• Parallel version of SVM::trainAuto: this function were using only one CPU core on my 10-core machine, with these changes, I got a 10x speedup.

  • Load DNN from a memory buffer: for one of my client, I decided to use OpenCV DNN to do deep learning inference on iOS and Android. At that time, OpenCV DNN were only able to load files from disk which was an issue with sandboxed environment. Adding cv::dnn::readNetFromTensorflow and cv::dnn::readNetFromCaffe with memory buffer as input solved my issue.

  • Allows structured_light pipeline to be run from Python: this API were incompletely exposed to Python. Added the needed annotations to C++ code and some Python tests.

  • Memory leak when using OpenCV CUDA Stream in Python: usage of stream in Python were slowing down the execution by inserting unnecessary cudaStreamCreate and cudaStreamDestroy.

  • Crash when using trackbar in Python on macOS: on IRC’s #opencv channel, a user reported an issue. Owning multiple macOS machines and having the OpenCV tree configured for compilation in Debug mode, it was a matter of minutes to reproduce the issue and find a solution using Xcode debugging tools.
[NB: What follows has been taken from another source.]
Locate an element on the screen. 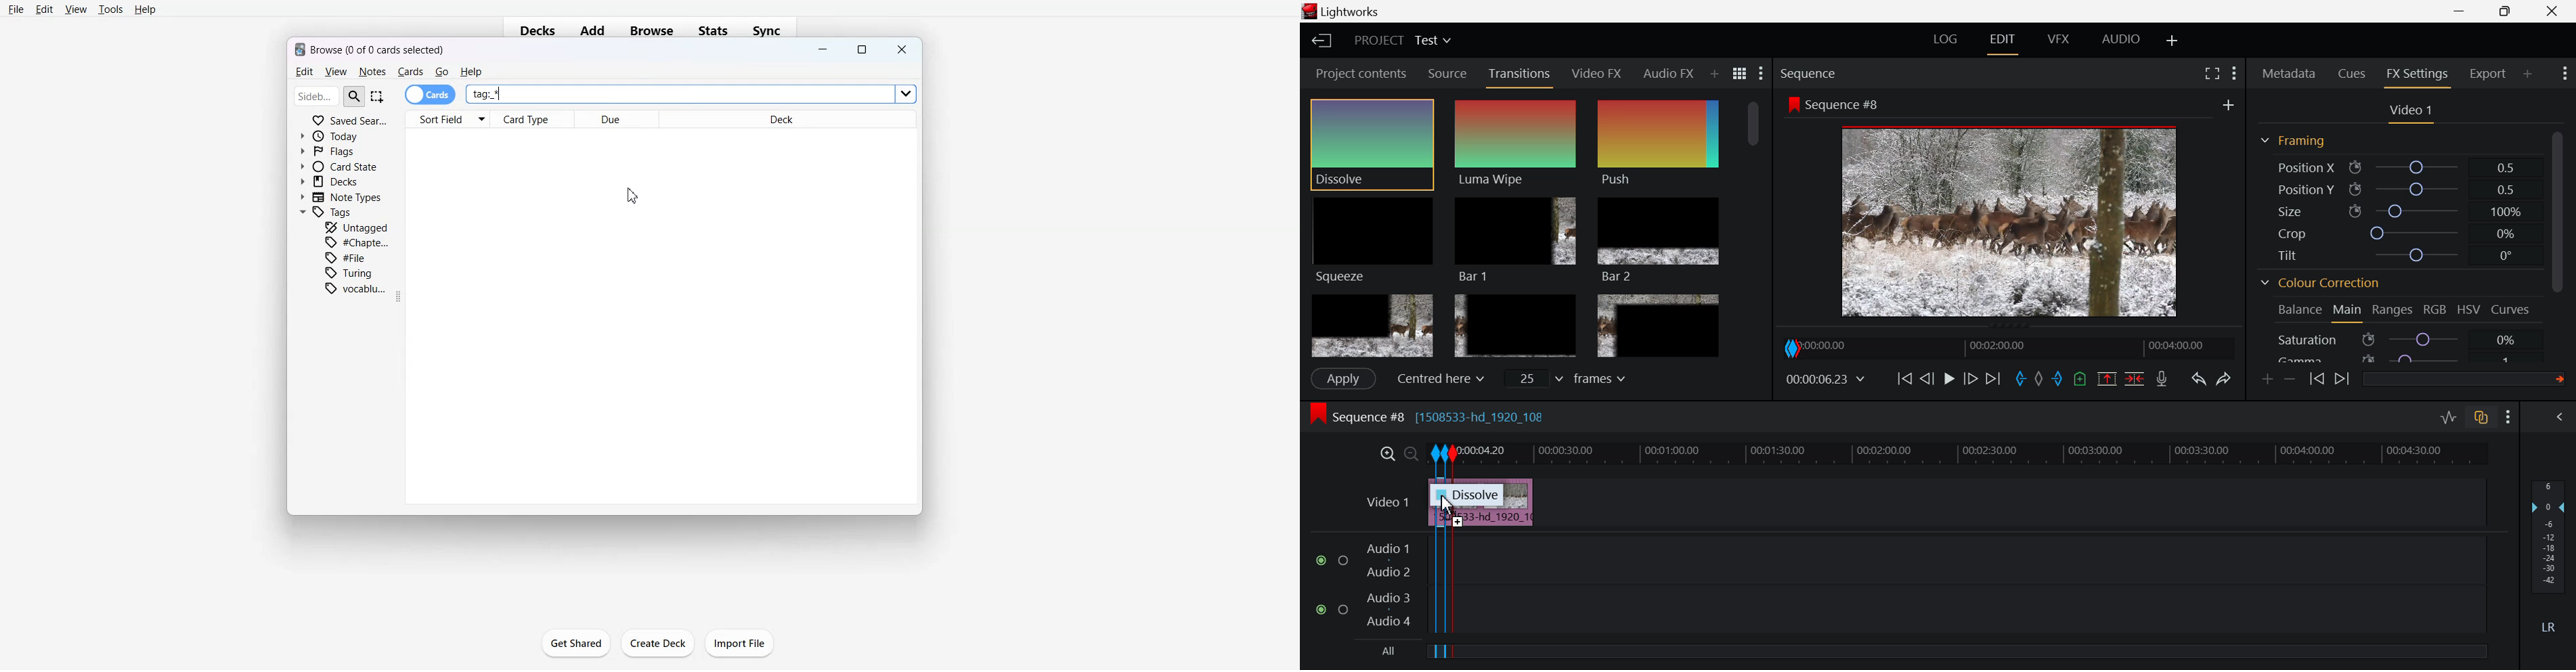  Export is located at coordinates (2489, 74).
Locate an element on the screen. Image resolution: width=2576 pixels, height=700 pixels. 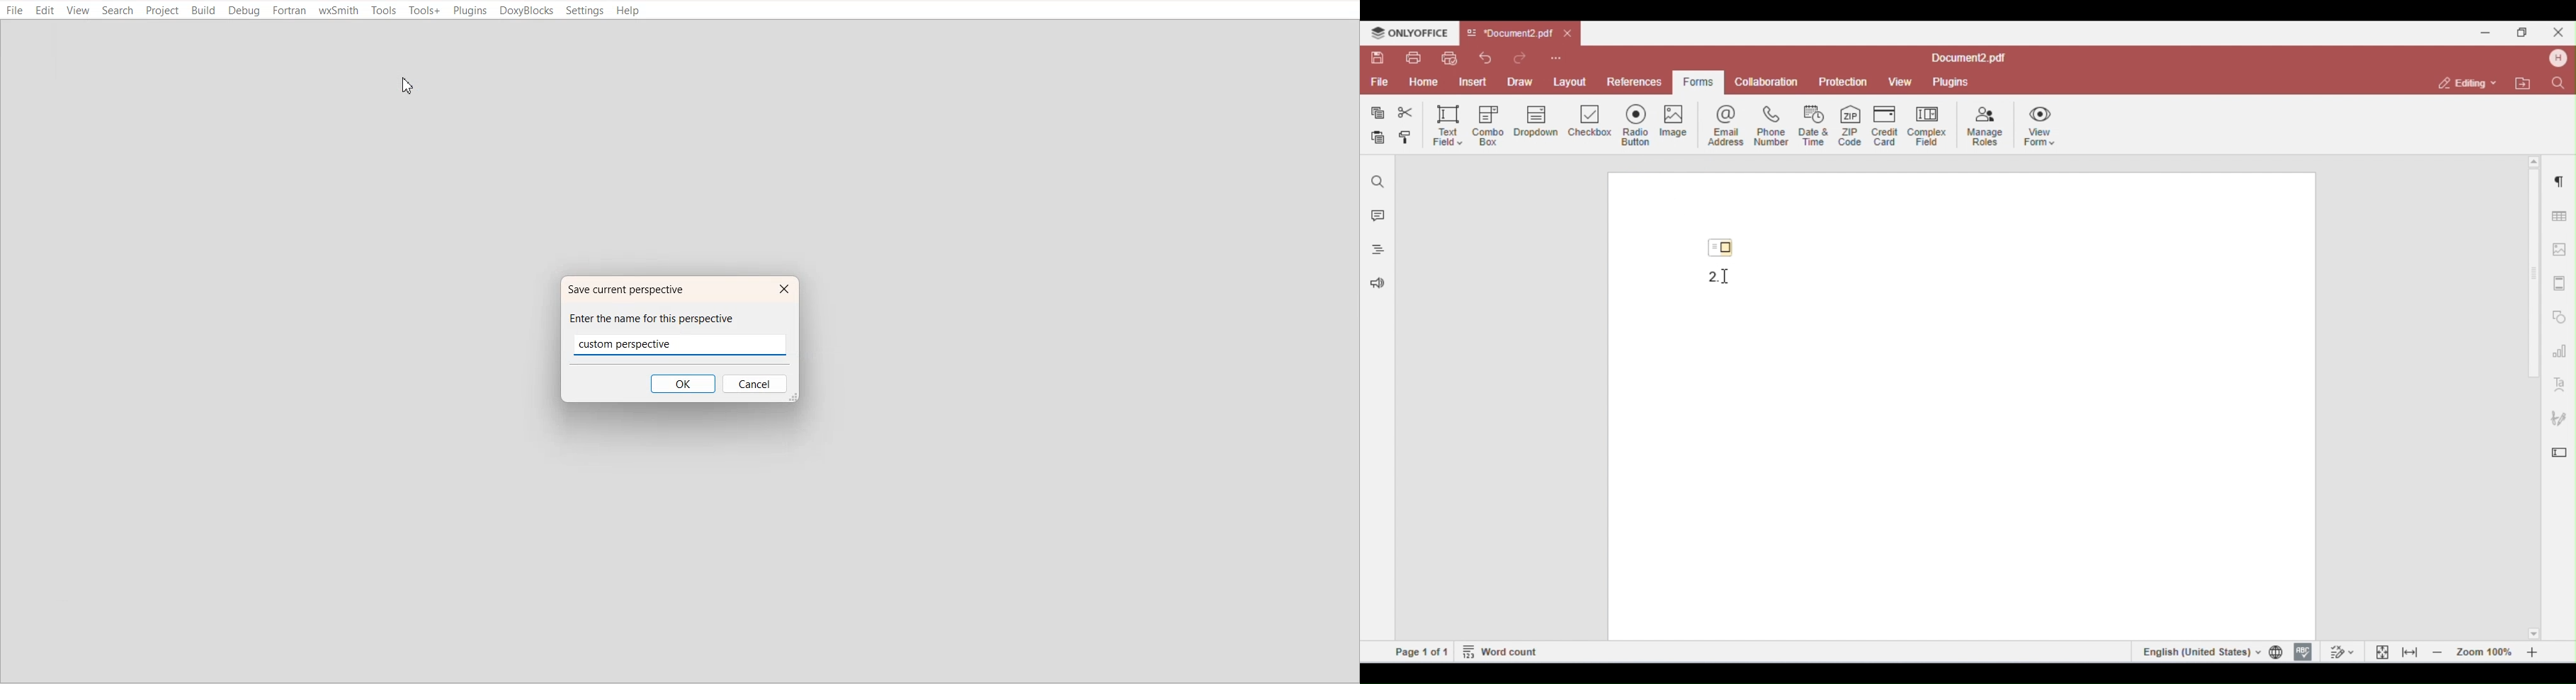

  • Improve performance of cv::cuda::Convolve: for a client, I extended cv::cuda::createTemplateMatching to support CV_TM_CCORR_NORMED for CV_32F depth. Template matching is using convolution which in turn uses FFT to perform its computation. With some versions of CUDA, cv::cuda::Convolve were 10 times slower than CPU version !!! Correcting the issue had a side effect of improving performance of this function by 2x on all CUDA versions.